Get Help Fast on Steem with steemit.chat and Discord! #5

If we get started on Steem it’s very likely that we will get really excited, and then we will go maybe find someone’s post, like one of my posts, and you will comment on it and you will be all excited, and then you will notice, “I made all this and Jerry didn’t even reply to it.”

You might start posting on Steem, post a bunch of comments and not get any replies, and then get frustrated and want to know how to do something. Then, we are liable to start asking, “Well, where do I get some immediate help? If something goes wrong where do I get some help right away?”

The best place to do this is in Steemit.chat and in Discord.

Steemit.chat’s interface looks like this. You can see in the lower left here “Steemit.chat powered by Rocket Chat.” Thank you to to @riverhead for keeping steemit.chat online!
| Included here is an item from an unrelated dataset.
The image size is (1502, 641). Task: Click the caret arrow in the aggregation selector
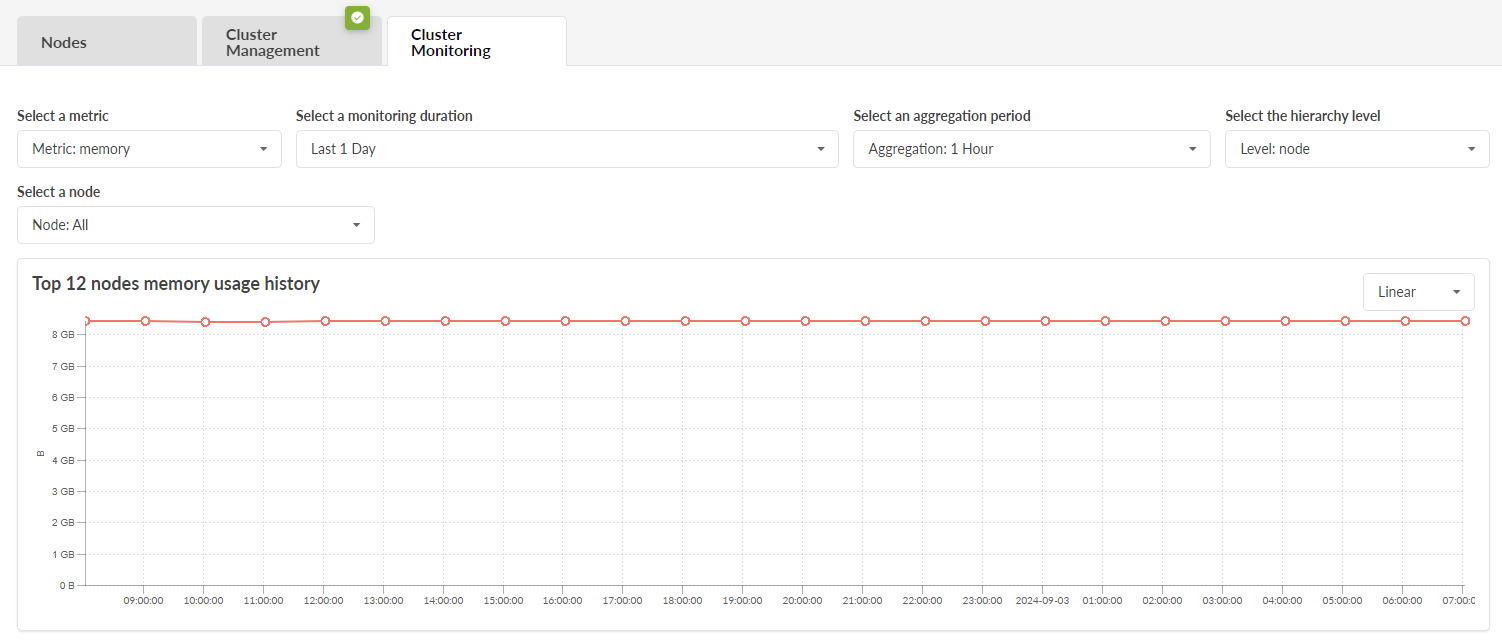click(1192, 149)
Then, we have all these different messages on here. We have different channels. We can do direct messages. This is one of the fastest ways to get immediate help.

When I am fooling around with my witness server and I need help on something, and I don’t know what to do with it, then I just stop straight in the “witness” chat channel, and then I can ask a question.

If I go back a few days, I got stuck with a specific technical error, so I posted the exact error. I very quickly got some help with it and that is happening way faster than if I just was trying to post comments on Steem.

Often it may be hours if not days before anyone checks comments on Steem. Sometimes I don’t even see comments on my posts, but with Steemit.chat we can get someone who’s most available.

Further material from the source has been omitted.